Telefederico.
Escribo desde la capital del reino, donde hemos venido a pasar el puente de la Inmaculada Constitución, en un viaje que viene cargado de anécdotas desde el principio. La forma de venir fue en un coche mediante la web blablacar, donde nos recogen en Bilbao una pareja de amigos, más majos que las pesetas y con una enorme capacidad de conversación, que hacen que el viaje sea ameno y casi hasta corto. Pero completa la comitiva una señora que sube en Burgos, digamos que, peculiar.
A nuestra llegada a Madrid nos vamos al alojamiento, una habitación que reservamos en airbnb, muy bien ubicada en zona muy céntrica. Una vez situados, nos vamos a hacer una ruta de reconocimiento y mis ojos se fijan en el cartel del teleférico, que desconocía, así que nos lanzamos a la aventura de cogerlo. Una sorpresa muy agradable, sobrevolando la Casa de Campo (que he de decir que a pesar de todas mis venidas a Madrid, no conocía) y un paseo por ahí. Tomamos otra vez el teleférico de vuelta (y me pregunto por qué las locuciones del mismo tienen música más propia de peli porno) y vamos a comer.
De sobremesa, un paseo por lugares desiertos y poco concurridos, como puedan ser la Gran Vía, la Puerta del Sol o la Plaza Mayor, en las que en diciembre apenas se ve un alma y uno puede pasear a gusto y sin codazos. Todo eso, pero al revés.

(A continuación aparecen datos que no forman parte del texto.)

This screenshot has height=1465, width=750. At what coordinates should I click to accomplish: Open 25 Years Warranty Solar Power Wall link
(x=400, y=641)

Así estamos haciendo la tarde hasta que por la noche quedamos con unos amigos, Susana y Álvaro, para ir a cenar a un restaurante chino, pero chino de verdad, con comida china real y esos toques tan de allí, como una lavadora en medio del pasillo que conduce al baño, o la camarera fregando los platos en medio del comedor. Entre eso y las aglomeraciones, era como volver a visitar China, oigan.
Y a destacar de la cena, lo horriblemente picante que era la sopa que nos sirvieron, que hacía que hasta las lágrimas que llorábamos fueran de fuego.